Copy the entire listing, down to the final line, exactly.

## Data for review
..........

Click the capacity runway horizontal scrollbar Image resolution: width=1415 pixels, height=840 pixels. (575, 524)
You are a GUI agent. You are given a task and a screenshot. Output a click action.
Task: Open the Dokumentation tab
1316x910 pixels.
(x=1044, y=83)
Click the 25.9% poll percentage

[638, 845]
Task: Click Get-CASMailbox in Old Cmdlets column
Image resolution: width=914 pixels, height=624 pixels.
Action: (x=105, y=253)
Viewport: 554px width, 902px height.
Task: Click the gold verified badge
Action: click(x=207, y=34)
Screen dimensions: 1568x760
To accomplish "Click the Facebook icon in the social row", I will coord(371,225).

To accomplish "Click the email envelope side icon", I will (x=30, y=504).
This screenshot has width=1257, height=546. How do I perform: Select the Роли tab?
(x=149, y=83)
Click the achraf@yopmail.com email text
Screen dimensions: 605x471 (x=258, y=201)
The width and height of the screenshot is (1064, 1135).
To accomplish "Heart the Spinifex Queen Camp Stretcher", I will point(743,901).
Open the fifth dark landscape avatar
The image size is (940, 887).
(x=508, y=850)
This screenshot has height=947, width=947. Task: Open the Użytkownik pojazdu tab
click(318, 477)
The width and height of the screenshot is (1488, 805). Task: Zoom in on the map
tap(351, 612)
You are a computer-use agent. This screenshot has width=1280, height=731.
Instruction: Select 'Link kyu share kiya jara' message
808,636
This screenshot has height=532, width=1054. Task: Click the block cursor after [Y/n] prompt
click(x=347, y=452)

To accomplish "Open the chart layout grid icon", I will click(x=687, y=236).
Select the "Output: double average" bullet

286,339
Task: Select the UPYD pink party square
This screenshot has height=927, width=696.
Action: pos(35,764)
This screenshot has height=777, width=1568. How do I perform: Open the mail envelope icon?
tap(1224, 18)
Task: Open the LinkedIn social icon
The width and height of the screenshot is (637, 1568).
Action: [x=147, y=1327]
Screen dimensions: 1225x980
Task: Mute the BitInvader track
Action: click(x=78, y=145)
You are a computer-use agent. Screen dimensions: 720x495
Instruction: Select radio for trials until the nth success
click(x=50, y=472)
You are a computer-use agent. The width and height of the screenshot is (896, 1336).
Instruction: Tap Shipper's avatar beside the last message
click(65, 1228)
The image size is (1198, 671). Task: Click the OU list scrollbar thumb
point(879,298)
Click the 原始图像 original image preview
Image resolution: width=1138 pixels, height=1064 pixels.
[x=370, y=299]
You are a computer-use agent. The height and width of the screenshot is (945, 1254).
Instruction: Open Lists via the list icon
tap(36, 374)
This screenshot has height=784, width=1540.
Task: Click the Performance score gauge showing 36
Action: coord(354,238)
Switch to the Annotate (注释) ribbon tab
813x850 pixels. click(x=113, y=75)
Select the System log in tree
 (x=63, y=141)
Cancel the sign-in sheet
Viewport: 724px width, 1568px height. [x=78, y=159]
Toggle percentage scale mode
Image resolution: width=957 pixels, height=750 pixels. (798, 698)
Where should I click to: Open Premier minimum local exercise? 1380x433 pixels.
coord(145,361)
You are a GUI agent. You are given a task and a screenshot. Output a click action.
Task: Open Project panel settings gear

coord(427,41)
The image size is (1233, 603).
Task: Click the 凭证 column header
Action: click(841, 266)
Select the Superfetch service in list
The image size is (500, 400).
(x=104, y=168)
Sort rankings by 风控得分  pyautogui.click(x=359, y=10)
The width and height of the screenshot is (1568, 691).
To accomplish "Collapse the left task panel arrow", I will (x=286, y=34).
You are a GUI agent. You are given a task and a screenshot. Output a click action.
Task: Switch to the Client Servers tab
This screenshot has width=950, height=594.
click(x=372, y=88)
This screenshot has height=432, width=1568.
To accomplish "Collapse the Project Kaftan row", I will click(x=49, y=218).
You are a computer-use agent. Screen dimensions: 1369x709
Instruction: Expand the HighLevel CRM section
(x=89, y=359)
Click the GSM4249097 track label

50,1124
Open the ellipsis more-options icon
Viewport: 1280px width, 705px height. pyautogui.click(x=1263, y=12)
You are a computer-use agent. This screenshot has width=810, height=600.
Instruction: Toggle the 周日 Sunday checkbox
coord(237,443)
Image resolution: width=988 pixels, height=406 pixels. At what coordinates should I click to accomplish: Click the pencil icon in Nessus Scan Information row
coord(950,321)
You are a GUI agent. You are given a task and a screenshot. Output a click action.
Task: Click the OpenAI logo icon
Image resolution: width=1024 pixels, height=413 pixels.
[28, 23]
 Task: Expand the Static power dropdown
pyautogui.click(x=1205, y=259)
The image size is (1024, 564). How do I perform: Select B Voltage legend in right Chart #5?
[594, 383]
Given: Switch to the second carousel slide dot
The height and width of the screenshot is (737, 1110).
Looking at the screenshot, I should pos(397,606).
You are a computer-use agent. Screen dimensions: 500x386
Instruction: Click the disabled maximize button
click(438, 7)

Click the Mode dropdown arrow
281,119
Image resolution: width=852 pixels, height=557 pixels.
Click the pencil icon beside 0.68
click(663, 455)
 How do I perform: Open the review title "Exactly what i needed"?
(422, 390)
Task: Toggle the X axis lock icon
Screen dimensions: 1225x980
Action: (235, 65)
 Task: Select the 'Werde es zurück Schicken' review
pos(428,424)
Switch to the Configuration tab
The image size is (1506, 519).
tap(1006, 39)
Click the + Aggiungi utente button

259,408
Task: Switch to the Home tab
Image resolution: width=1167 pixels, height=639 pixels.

..........

## Solution for this exercise
Click the capacity runway horizontal scrollbar Image resolution: width=1415 pixels, height=840 pixels. (575, 524)
You are a GUI agent. You are given a task and a screenshot. Output a click action.
Task: Open the Dokumentation tab
1316x910 pixels.
(x=1044, y=83)
Click the 25.9% poll percentage

[638, 845]
Task: Click Get-CASMailbox in Old Cmdlets column
Image resolution: width=914 pixels, height=624 pixels.
Action: (x=105, y=253)
Viewport: 554px width, 902px height.
Task: Click the gold verified badge
Action: click(x=207, y=34)
Screen dimensions: 1568x760
To accomplish "Click the Facebook icon in the social row", I will coord(371,225).

To accomplish "Click the email envelope side icon", I will (x=30, y=504).
This screenshot has width=1257, height=546. How do I perform: Select the Роли tab?
(x=149, y=83)
Click the achraf@yopmail.com email text
Screen dimensions: 605x471 (x=258, y=201)
The width and height of the screenshot is (1064, 1135).
To accomplish "Heart the Spinifex Queen Camp Stretcher", I will point(743,901).
Open the fifth dark landscape avatar
The image size is (940, 887).
(x=508, y=850)
This screenshot has height=947, width=947. Task: Open the Użytkownik pojazdu tab
click(318, 477)
The width and height of the screenshot is (1488, 805). Task: Zoom in on the map
tap(351, 612)
You are a computer-use agent. This screenshot has width=1280, height=731.
Instruction: Select 'Link kyu share kiya jara' message
808,636
This screenshot has height=532, width=1054. Task: Click the block cursor after [Y/n] prompt
click(x=347, y=452)

To accomplish "Open the chart layout grid icon", I will click(x=687, y=236).
Select the "Output: double average" bullet

286,339
Task: Select the UPYD pink party square
This screenshot has height=927, width=696.
Action: pos(35,764)
This screenshot has height=777, width=1568. How do I perform: Open the mail envelope icon?
tap(1224, 18)
Task: Open the LinkedIn social icon
The width and height of the screenshot is (637, 1568).
Action: [x=147, y=1327]
Screen dimensions: 1225x980
Task: Mute the BitInvader track
Action: click(x=78, y=145)
You are a computer-use agent. Screen dimensions: 720x495
Instruction: Select radio for trials until the nth success
click(x=50, y=472)
You are a computer-use agent. The width and height of the screenshot is (896, 1336).
Instruction: Tap Shipper's avatar beside the last message
click(65, 1228)
The image size is (1198, 671). Task: Click the OU list scrollbar thumb
point(879,298)
Click the 原始图像 original image preview
Image resolution: width=1138 pixels, height=1064 pixels.
[x=370, y=299]
You are a computer-use agent. The height and width of the screenshot is (945, 1254).
Instruction: Open Lists via the list icon
tap(36, 374)
This screenshot has height=784, width=1540.
Task: Click the Performance score gauge showing 36
Action: coord(354,238)
Switch to the Annotate (注释) ribbon tab
813x850 pixels. click(x=113, y=75)
Select the System log in tree
 (x=63, y=141)
Cancel the sign-in sheet
Viewport: 724px width, 1568px height. [x=78, y=159]
Toggle percentage scale mode
Image resolution: width=957 pixels, height=750 pixels. (798, 698)
Where should I click to: Open Premier minimum local exercise? 1380x433 pixels.
coord(145,361)
You are a GUI agent. You are given a task and a screenshot. Output a click action.
Task: Open Project panel settings gear

coord(427,41)
The image size is (1233, 603).
Task: Click the 凭证 column header
Action: click(841, 266)
Select the Superfetch service in list
The image size is (500, 400).
(x=104, y=168)
Sort rankings by 风控得分  pyautogui.click(x=359, y=10)
The width and height of the screenshot is (1568, 691).
To accomplish "Collapse the left task panel arrow", I will (x=286, y=34).
You are a GUI agent. You are given a task and a screenshot. Output a click action.
Task: Switch to the Client Servers tab
This screenshot has width=950, height=594.
click(x=372, y=88)
This screenshot has height=432, width=1568.
To accomplish "Collapse the Project Kaftan row", I will click(x=49, y=218).
You are a computer-use agent. Screen dimensions: 1369x709
Instruction: Expand the HighLevel CRM section
(x=89, y=359)
Click the GSM4249097 track label

50,1124
Open the ellipsis more-options icon
Viewport: 1280px width, 705px height. pyautogui.click(x=1263, y=12)
You are a computer-use agent. This screenshot has width=810, height=600.
Instruction: Toggle the 周日 Sunday checkbox
coord(237,443)
Image resolution: width=988 pixels, height=406 pixels. At what coordinates should I click to accomplish: Click the pencil icon in Nessus Scan Information row
coord(950,321)
You are a GUI agent. You are given a task and a screenshot. Output a click action.
Task: Click the OpenAI logo icon
Image resolution: width=1024 pixels, height=413 pixels.
[28, 23]
 Task: Expand the Static power dropdown
pyautogui.click(x=1205, y=259)
The image size is (1024, 564). How do I perform: Select B Voltage legend in right Chart #5?
[594, 383]
Given: Switch to the second carousel slide dot
The height and width of the screenshot is (737, 1110).
Looking at the screenshot, I should pos(397,606).
You are a computer-use agent. Screen dimensions: 500x386
Instruction: Click the disabled maximize button
click(438, 7)

Click the Mode dropdown arrow
281,119
Image resolution: width=852 pixels, height=557 pixels.
Click the pencil icon beside 0.68
click(663, 455)
 How do I perform: Open the review title "Exactly what i needed"?
(422, 390)
Task: Toggle the X axis lock icon
Screen dimensions: 1225x980
Action: (235, 65)
 Task: Select the 'Werde es zurück Schicken' review
pos(428,424)
Switch to the Configuration tab
The image size is (1506, 519).
tap(1006, 39)
Click the + Aggiungi utente button

259,408
Task: Switch to the Home tab
Image resolution: width=1167 pixels, height=639 pixels.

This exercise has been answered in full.